Recorded information below:

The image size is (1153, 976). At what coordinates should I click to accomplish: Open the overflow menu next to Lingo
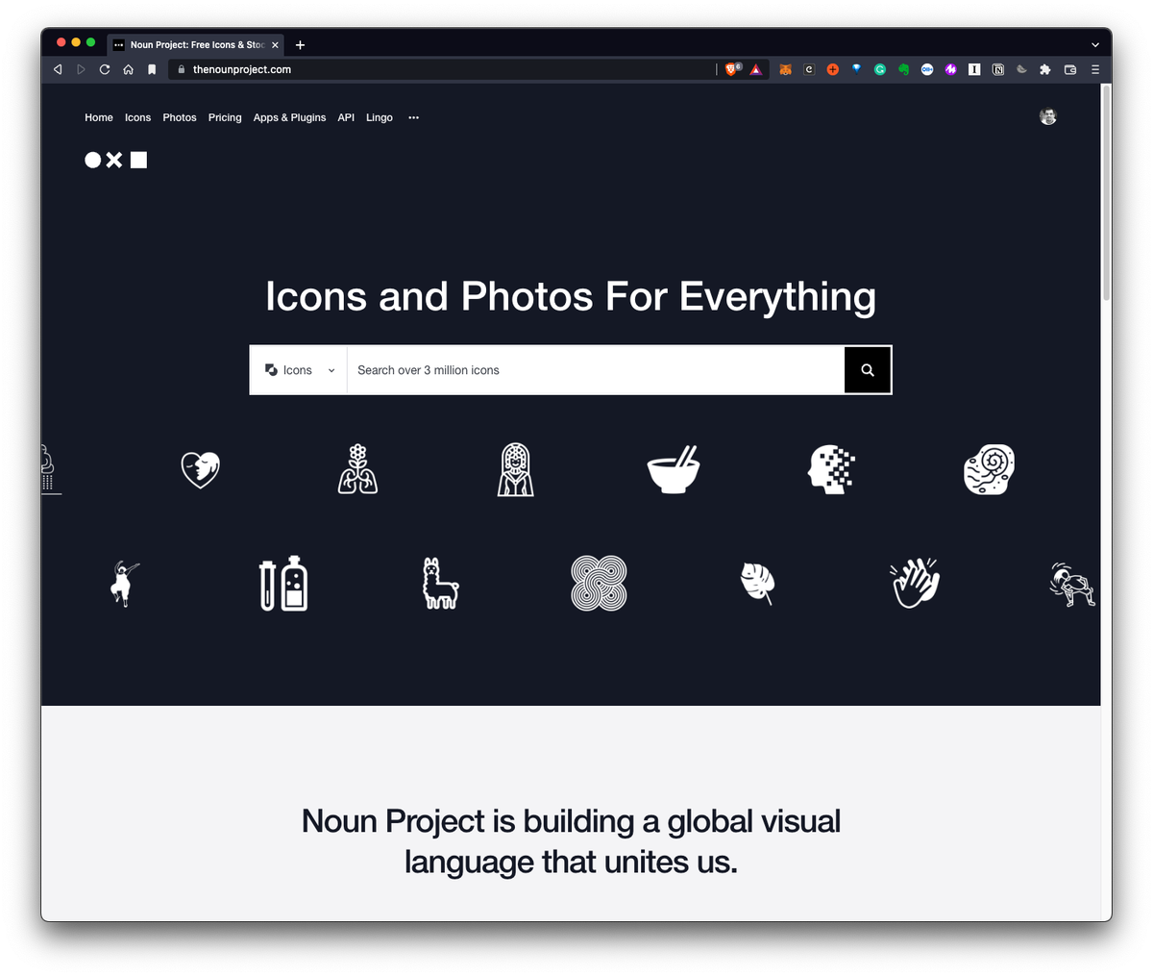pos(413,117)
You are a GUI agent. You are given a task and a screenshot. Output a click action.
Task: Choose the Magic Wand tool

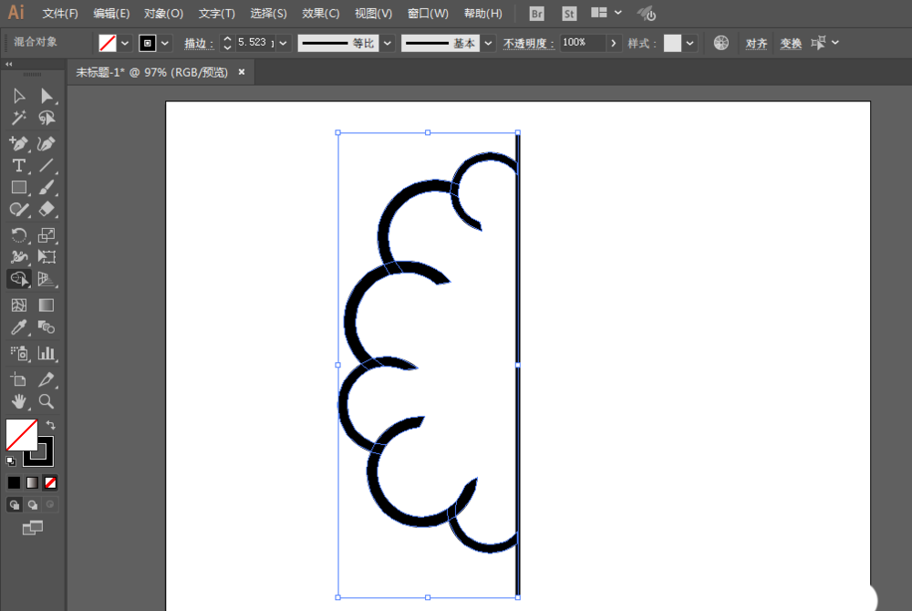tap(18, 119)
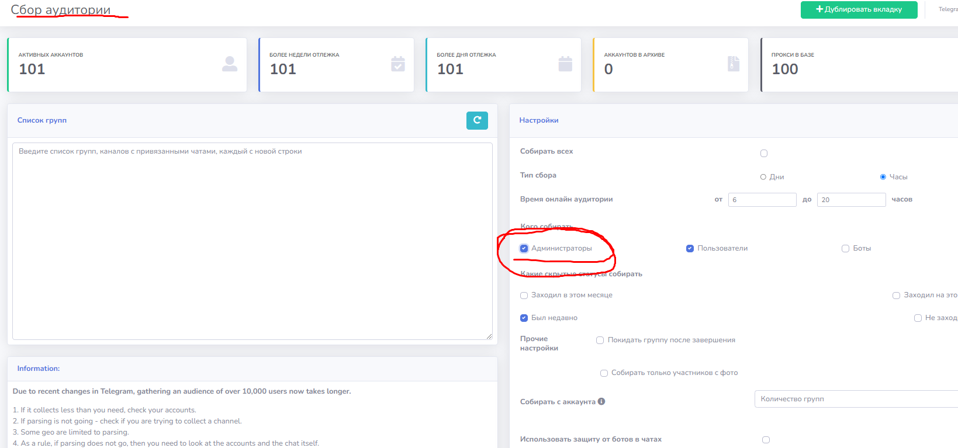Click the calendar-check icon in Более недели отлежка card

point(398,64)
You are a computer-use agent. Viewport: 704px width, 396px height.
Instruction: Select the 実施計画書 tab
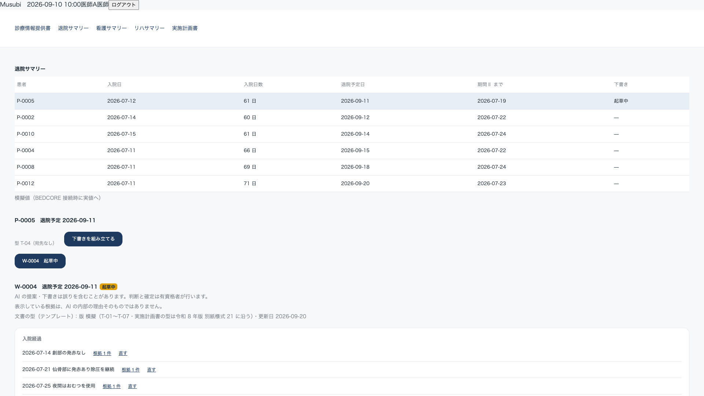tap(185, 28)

End of Recorded information.

## Work required
Exclude the pictures and reproduce every entry exactly.

## Answer section
The image size is (1153, 976). At what coordinates should I click to accomplish: Open the overflow menu next to Lingo
pos(413,117)
You are a GUI agent. You are given a task and a screenshot. Output a click action.
Task: Choose the Magic Wand tool

tap(18, 119)
Click the calendar-check icon in Более недели отлежка card

point(398,64)
You are a computer-use agent. Viewport: 704px width, 396px height.
Instruction: Select the 実施計画書 tab
tap(185, 28)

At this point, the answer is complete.